Still, the news of Gun TV did not go viral outside of Southern California until about 10 days after the publication of the Sun’s article, when 14 people were shot to death by a well-armed married couple at a holiday party for the San Bernardino County Department of Public Health, about an hour from the Coachella Valley by car. As has been widely reported—and a detail that is almost universally true of mass shootings in the U.S.—a majority of the guns used in the aforementioned killings were purchased legally.
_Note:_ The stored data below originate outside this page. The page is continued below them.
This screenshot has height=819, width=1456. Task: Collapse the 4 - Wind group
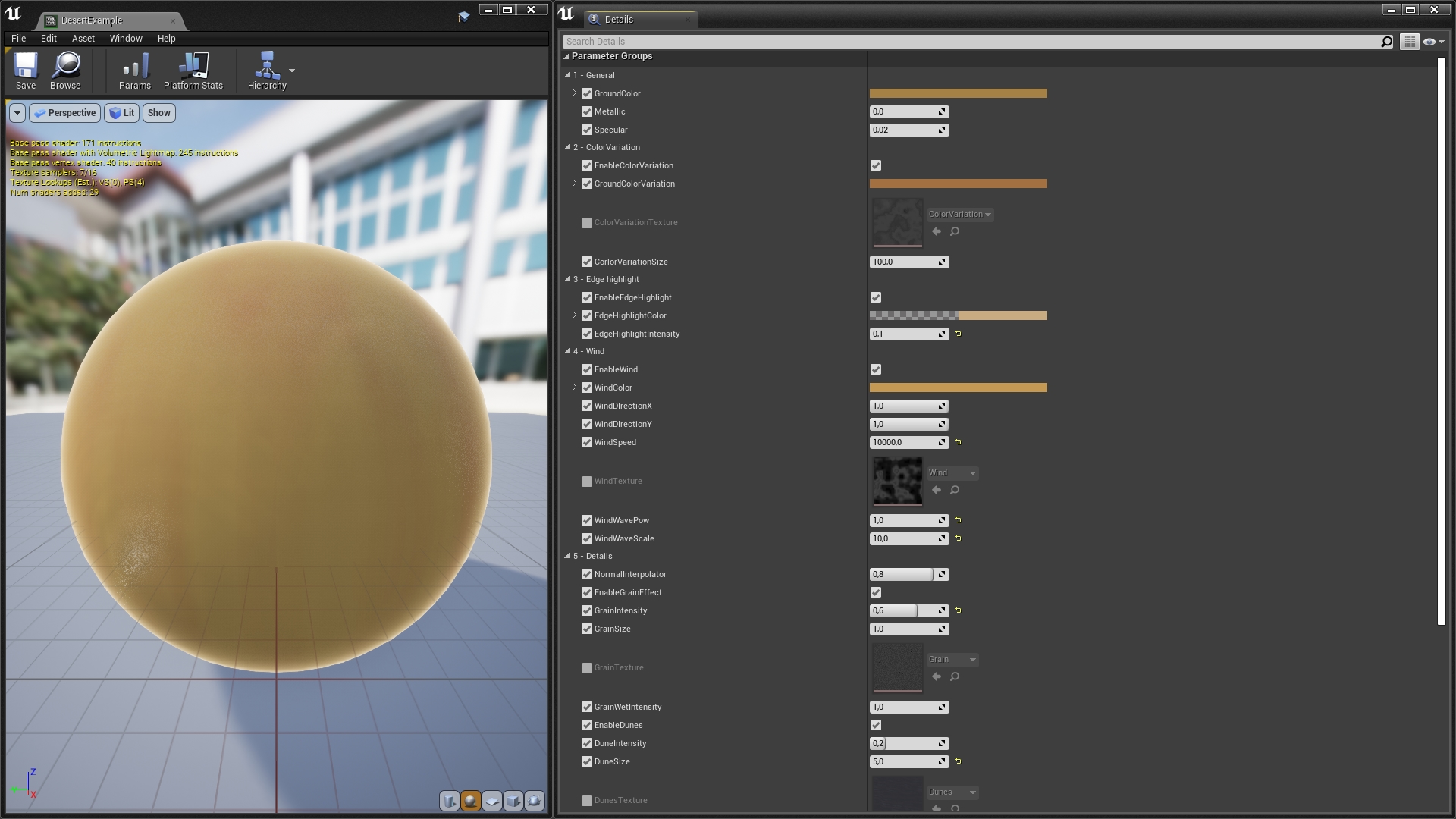tap(567, 351)
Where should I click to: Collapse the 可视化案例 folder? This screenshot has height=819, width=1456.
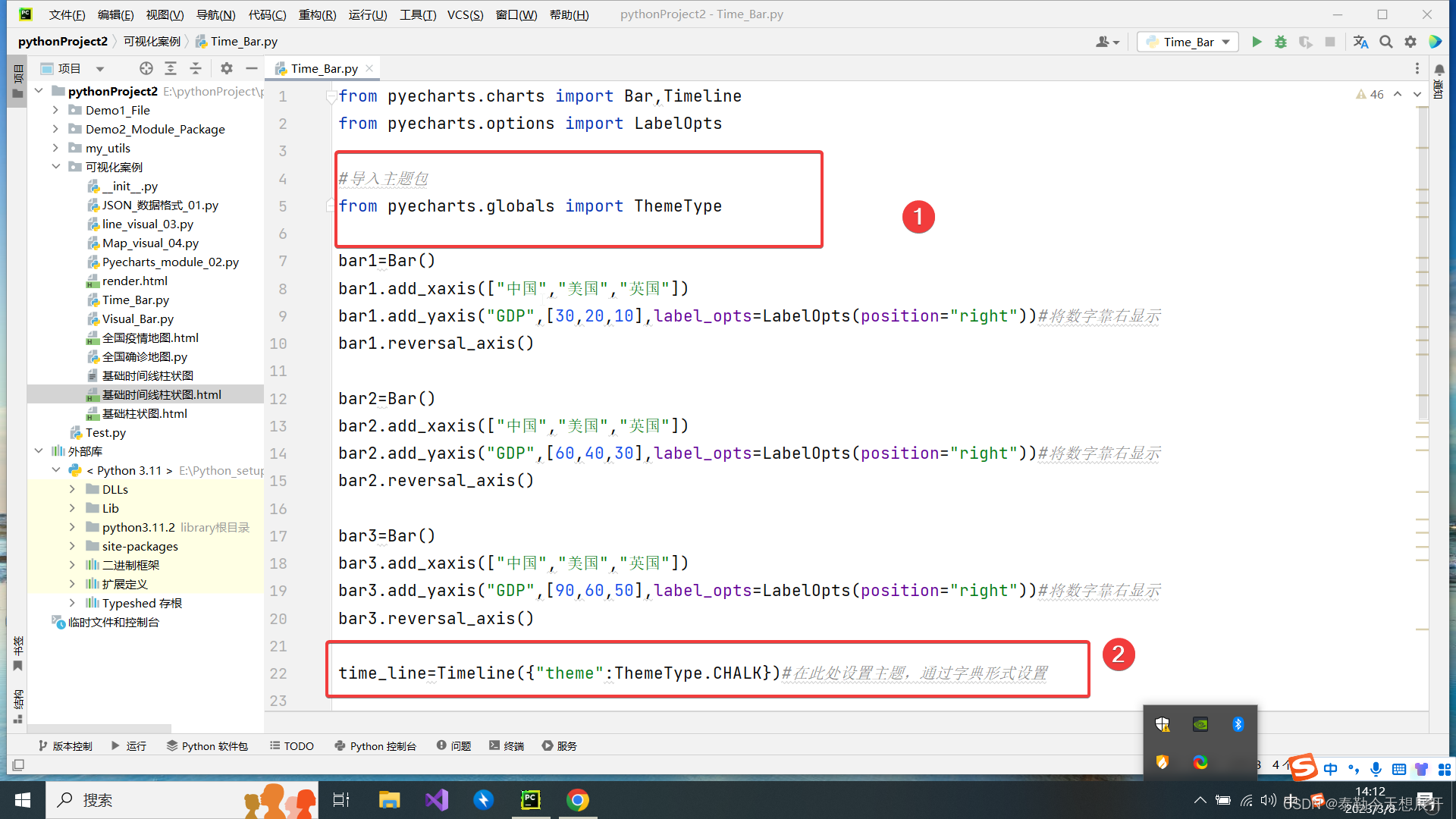[x=55, y=167]
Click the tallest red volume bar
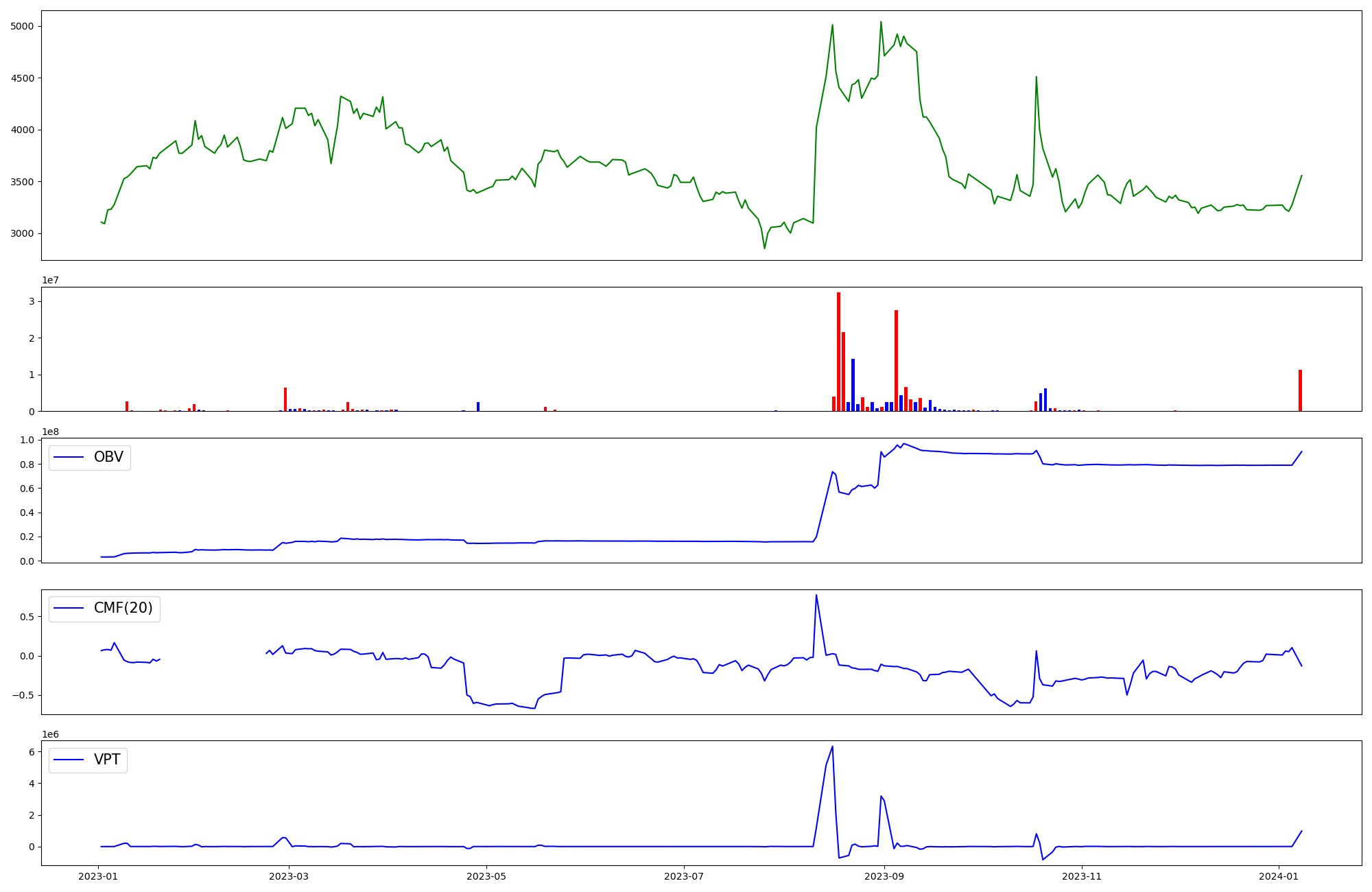1372x892 pixels. pyautogui.click(x=838, y=350)
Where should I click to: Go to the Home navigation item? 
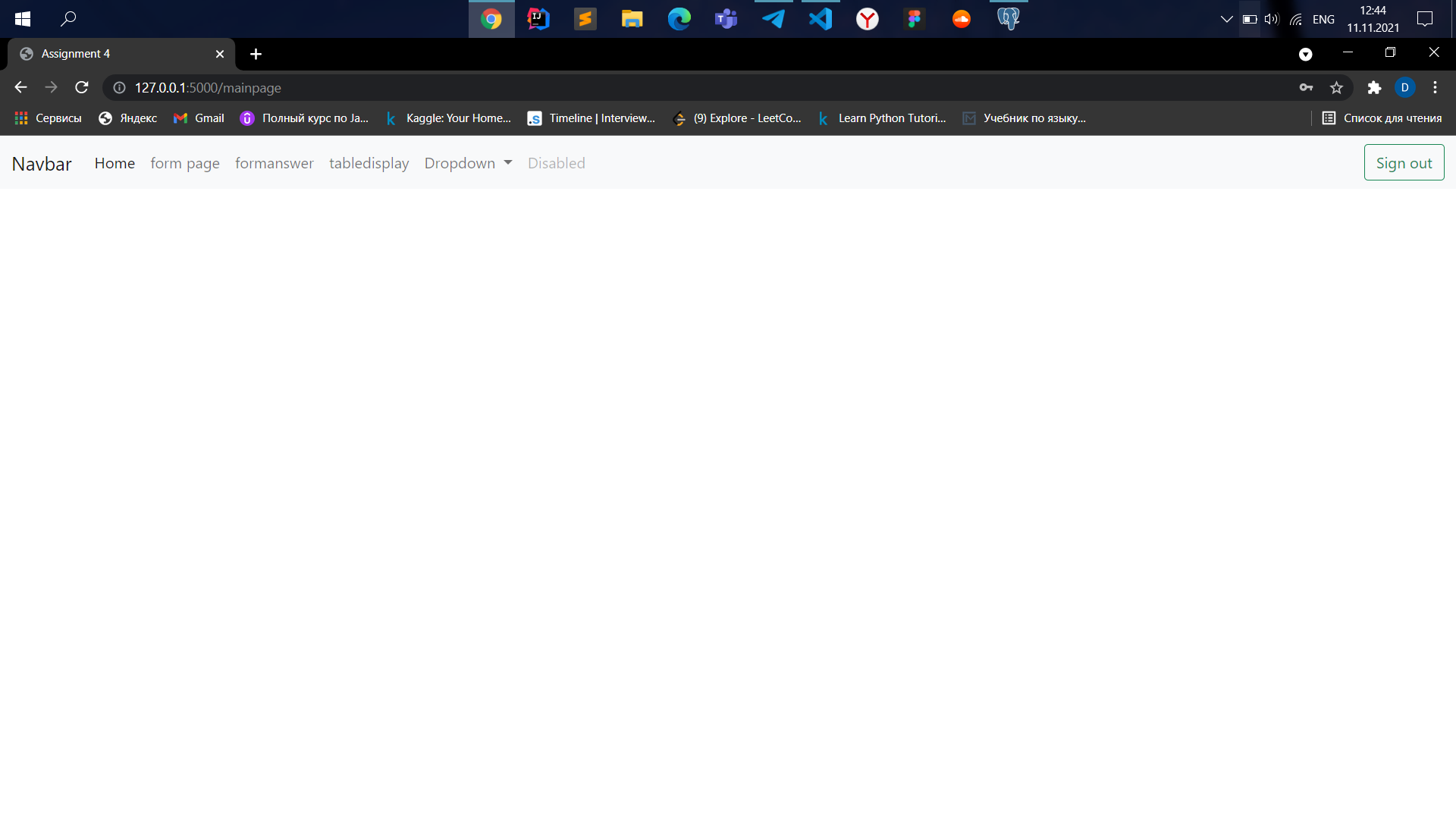pyautogui.click(x=115, y=163)
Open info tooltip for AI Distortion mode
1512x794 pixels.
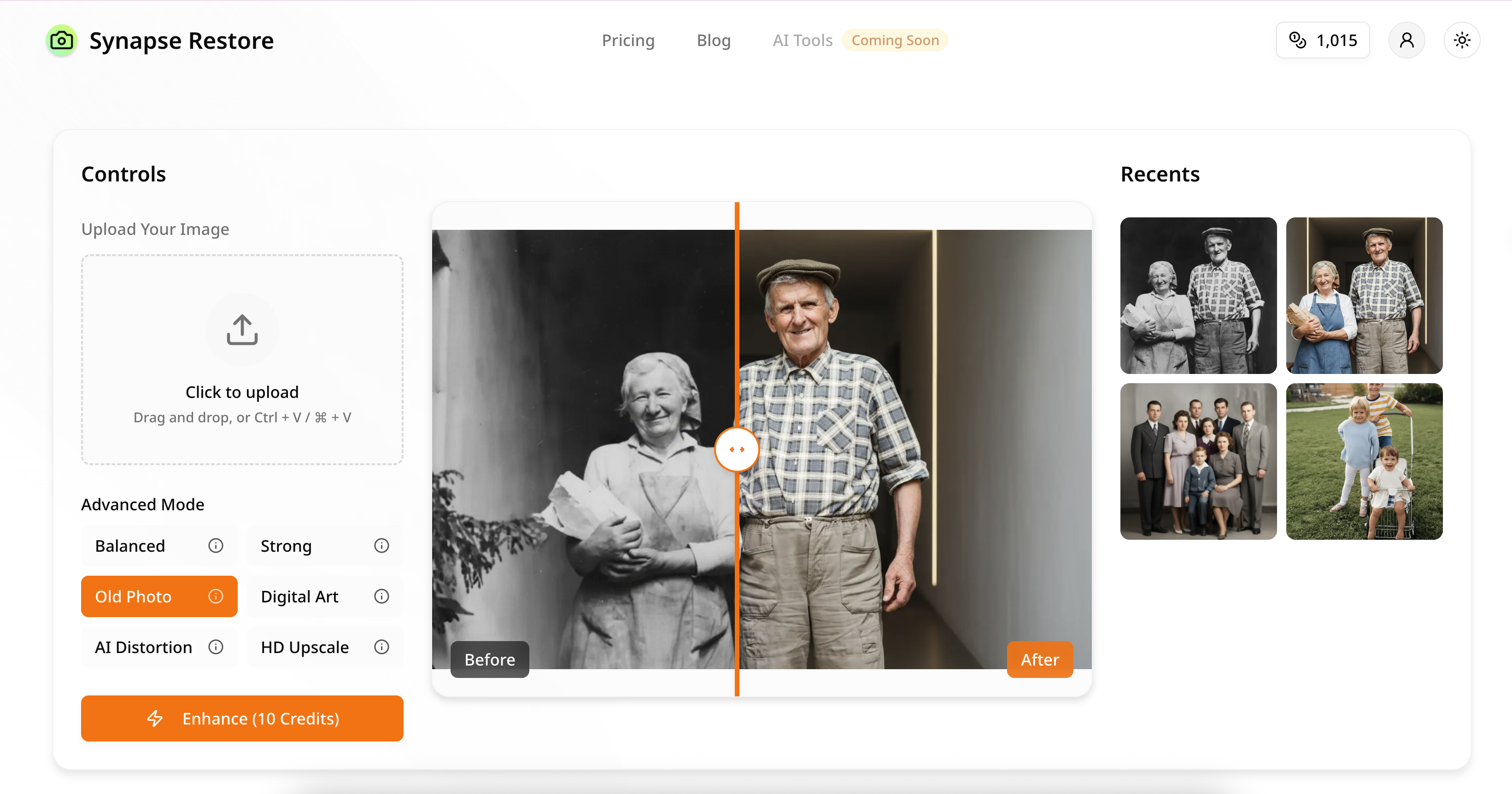(216, 647)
Starting out, Gun TV will be on the air only from the hours of 1 a.m. to 7 a.m., but there are plans to progress to 24/7 programming. (Several cable providers—including Time Warner—have already said that they will not carry the channel.) Unlike when you buy that Bedazzler Rhinestone and Stud Setter Kit from QVC, Gun TV won’t deliver directly to a customer’s home. After you place an order with Gun TV, they contact Sports South, a Louisiana distributor, which then ships the product to a gun store near the customer, who completes the purchase only after passing a background check.

Of course, advocates on both sides of the gun control debate have had a lot to say about Gun TV. Laura Cutilletta, of the Law Center to Prevent Gun Violence, told the Guardian, “My gut reaction is that it’s the last thing we need.” Valerie Castle, one of the network’s founders, offered the argument that “the vast majority of people who own and use guns in this country are responsible.” This might be true, but it’s hard to imagine that being on the air exclusively during the hours when paranoid insomniacs might make impulse buys is a productive way of weeding out any violently dispossessed or mentally ill shoppers—the kind of people who also always seem to pass those routine background checks.

Another slight problem for Gun TV, one that doesn’t usually come up with other home shopping channels: There are no live demonstrations. According to The Sun, weapons cannot be legally fired inside the Coachella Valley studio where the network films. I suppose that’s social responsibility at work.